Post-mortem: 10 years in the vertical - Part 3

Underjord is a tiny, wholesome team doing Elixir consulting and contract work. If you like the writing you should really try the code. See our services for more information.

Content warning: Contains poor technical decisions, inexperience and stories of a developer just starting out and up to roughly present day. Be kind to who I was, he gets enough shit from me.

This continues our dive from Part 2. Part 1 can be found here.

The better system 2.0

The big embarrassment of the system we’d previously built was performance, it wasn’t scaling with a growing customer base and was slowing down. When discussions started for a proper rewrite of the system “scaling” was probably the central word. There was another parallel product in the company that was also experiencing performance issues. This put performance front and center but since it was attributed to growth the focus was more on scalability than specifically efficient performance.

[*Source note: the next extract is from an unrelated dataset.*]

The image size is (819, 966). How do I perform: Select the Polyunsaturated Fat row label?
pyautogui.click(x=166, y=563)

We were tasked with finding a plan. This was when microservices was heavily on the rise and they promised to let us scale horizontally rather than vertically. In what felt like a stroke of pragmatism and wisdom we leaned on the experience of others. We read the blog post In praise of “boring” technology by Spotify and basically followed it. Making plenty of decisions along the way since it is fairly high-level.

I rather like the core of that post still. It basically reinforces the idea that you don’t need to get fancy. You can use well-known, well-proven tools and build a series of simple things that achieve something complex and they are likely to be more reliable than more new-fangled and fancy solutions. Reliable, maintainable and thus, potentially sustainable.

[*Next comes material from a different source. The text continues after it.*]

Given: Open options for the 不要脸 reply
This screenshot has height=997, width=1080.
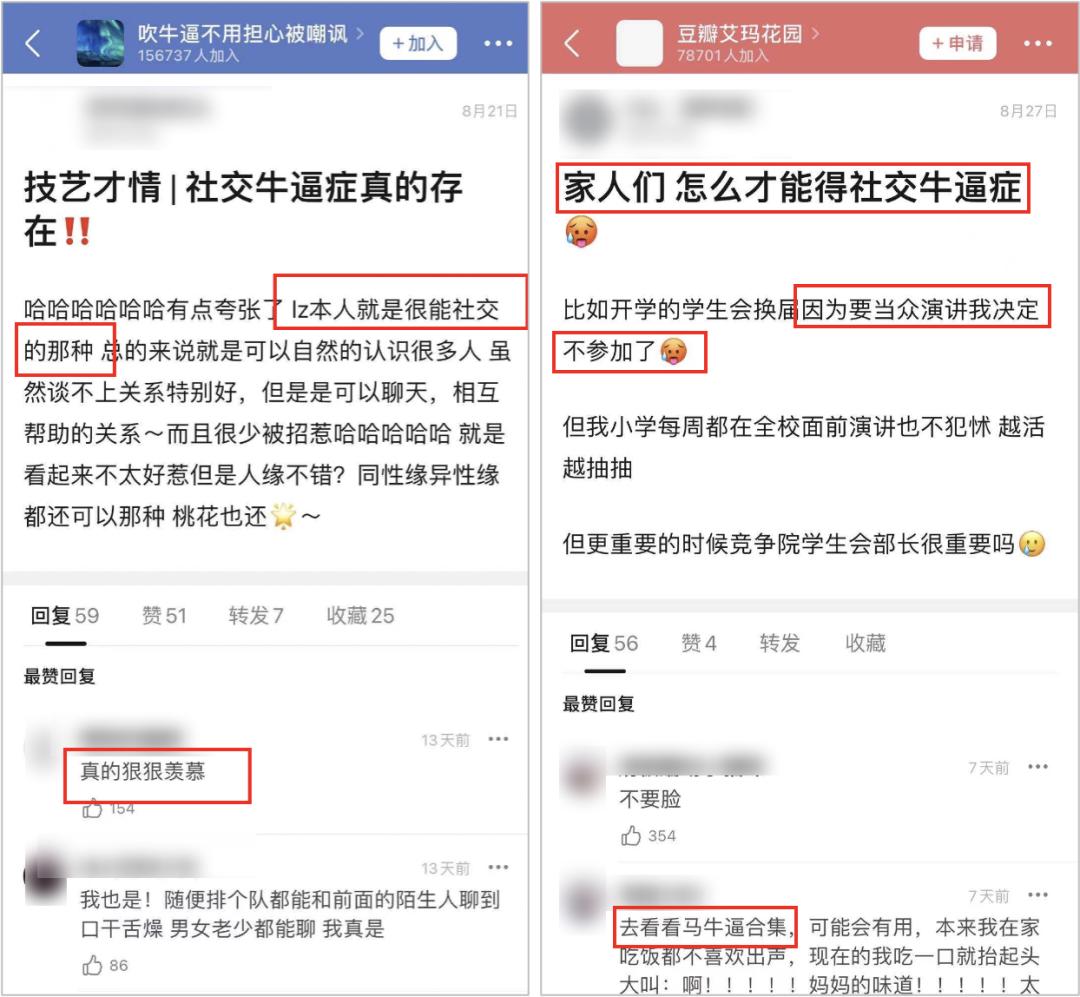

I don’t think leaning on the general idea was a bad call. I have some reservations about leaning on the details of it that we should get into. The basic philosophy is still pretty close to what I subscribe to.

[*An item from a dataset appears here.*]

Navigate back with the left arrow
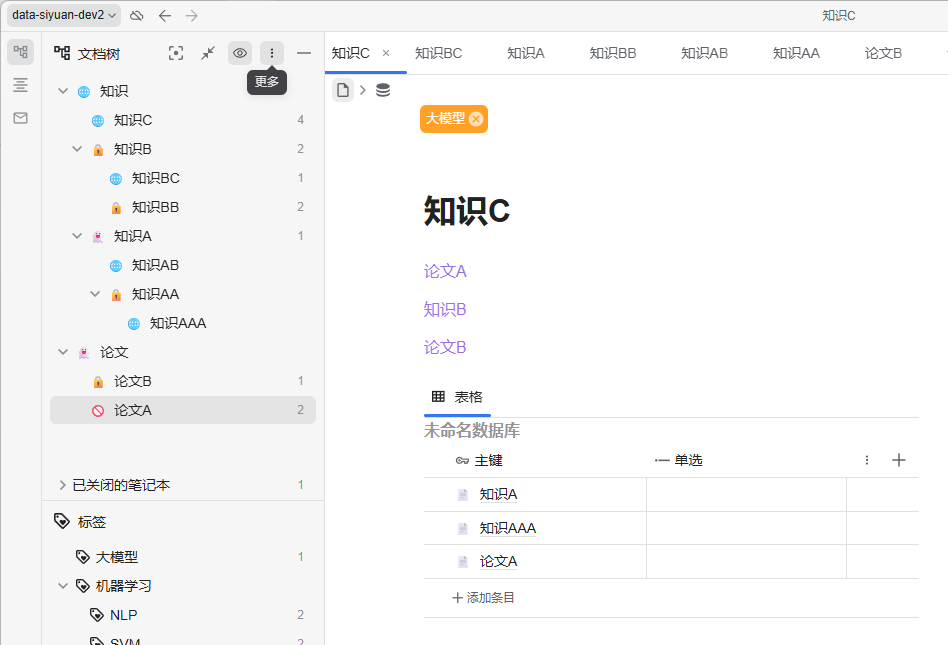Screen dimensions: 948x645 click(165, 15)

The second priority was to create something that could be re-used for when the other product and any number of future products would be created. That is, re-use what makes sense. Build some things to be general. Sounded good at the time. The impact of this and the way we divided our microservices had an enormous impact down the line.

Meanwhile the product designer and some domain experts got busy with focus groups and exploring what the system should be to take what we’d learnt from the existing version and push that to the next level.

Product team life

I really like the team we had. Good people throughout. Overall I ended up having most of the technical responsibility because I was the only one with a 100% time commitment to this product. Or mostly 100%, it varied over time but during this green field development it was certainly most of my time. We were 2-3 devs off and on. One product designer, UX, sometimes JS person that was learning programming as we went, a pretty hardcore journey and an interesting story on its own.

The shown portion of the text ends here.